[Input records — start]

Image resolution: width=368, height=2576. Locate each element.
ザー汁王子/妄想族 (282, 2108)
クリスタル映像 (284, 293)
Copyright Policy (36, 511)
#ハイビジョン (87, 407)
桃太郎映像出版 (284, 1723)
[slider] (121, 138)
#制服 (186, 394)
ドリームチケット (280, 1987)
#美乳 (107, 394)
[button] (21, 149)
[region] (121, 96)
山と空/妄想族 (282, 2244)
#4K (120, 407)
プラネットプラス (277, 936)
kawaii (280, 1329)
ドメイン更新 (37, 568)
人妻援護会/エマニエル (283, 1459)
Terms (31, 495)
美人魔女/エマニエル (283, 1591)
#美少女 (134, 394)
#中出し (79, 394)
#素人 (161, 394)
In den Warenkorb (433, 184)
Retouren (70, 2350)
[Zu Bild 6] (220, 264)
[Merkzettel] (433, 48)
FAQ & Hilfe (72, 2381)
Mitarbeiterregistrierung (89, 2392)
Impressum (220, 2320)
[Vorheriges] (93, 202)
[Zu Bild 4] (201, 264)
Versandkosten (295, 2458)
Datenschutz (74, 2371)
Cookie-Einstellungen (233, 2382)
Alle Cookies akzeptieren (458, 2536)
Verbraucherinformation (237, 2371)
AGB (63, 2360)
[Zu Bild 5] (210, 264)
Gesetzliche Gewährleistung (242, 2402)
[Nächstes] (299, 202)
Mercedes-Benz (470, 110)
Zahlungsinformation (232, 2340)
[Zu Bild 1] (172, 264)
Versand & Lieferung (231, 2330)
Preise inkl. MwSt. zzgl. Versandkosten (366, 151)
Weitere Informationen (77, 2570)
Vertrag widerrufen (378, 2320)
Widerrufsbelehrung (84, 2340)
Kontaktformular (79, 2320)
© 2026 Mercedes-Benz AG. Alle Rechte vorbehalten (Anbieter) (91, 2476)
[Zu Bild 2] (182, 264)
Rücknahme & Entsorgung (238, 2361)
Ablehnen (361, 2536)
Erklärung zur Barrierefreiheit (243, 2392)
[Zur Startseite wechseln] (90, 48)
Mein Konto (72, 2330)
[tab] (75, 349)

[Input records — finish]

Task to complete> Your answer should be the lines from the one containing "#制服 (186, 394)" through the last line of the records, repeated exactly and with nothing added.

Answer box>
#制服 (186, 394)
ドリームチケット (280, 1987)
#美乳 (107, 394)
[button] (21, 149)
[region] (121, 96)
山と空/妄想族 (282, 2244)
#4K (120, 407)
プラネットプラス (277, 936)
kawaii (280, 1329)
ドメイン更新 (37, 568)
人妻援護会/エマニエル (283, 1459)
Terms (31, 495)
美人魔女/エマニエル (283, 1591)
#美少女 (134, 394)
#中出し (79, 394)
#素人 (161, 394)
In den Warenkorb (433, 184)
Retouren (70, 2350)
[Zu Bild 6] (220, 264)
[Merkzettel] (433, 48)
FAQ & Hilfe (72, 2381)
Mitarbeiterregistrierung (89, 2392)
Impressum (220, 2320)
[Vorheriges] (93, 202)
[Zu Bild 4] (201, 264)
Versandkosten (295, 2458)
Datenschutz (74, 2371)
Cookie-Einstellungen (233, 2382)
Alle Cookies akzeptieren (458, 2536)
Verbraucherinformation (237, 2371)
AGB (63, 2360)
[Zu Bild 5] (210, 264)
Gesetzliche Gewährleistung (242, 2402)
[Nächstes] (299, 202)
Mercedes-Benz (470, 110)
Zahlungsinformation (232, 2340)
[Zu Bild 1] (172, 264)
Versand & Lieferung (231, 2330)
Preise inkl. MwSt. zzgl. Versandkosten (366, 151)
Weitere Informationen (77, 2570)
Vertrag widerrufen (378, 2320)
Widerrufsbelehrung (84, 2340)
Kontaktformular (79, 2320)
© 2026 Mercedes-Benz AG. Alle Rechte vorbehalten (Anbieter) (91, 2476)
[Zu Bild 2] (182, 264)
Rücknahme & Entsorgung (238, 2361)
Ablehnen (361, 2536)
Erklärung zur Barrierefreiheit (243, 2392)
[Zur Startseite wechseln] (90, 48)
Mein Konto (72, 2330)
[tab] (75, 349)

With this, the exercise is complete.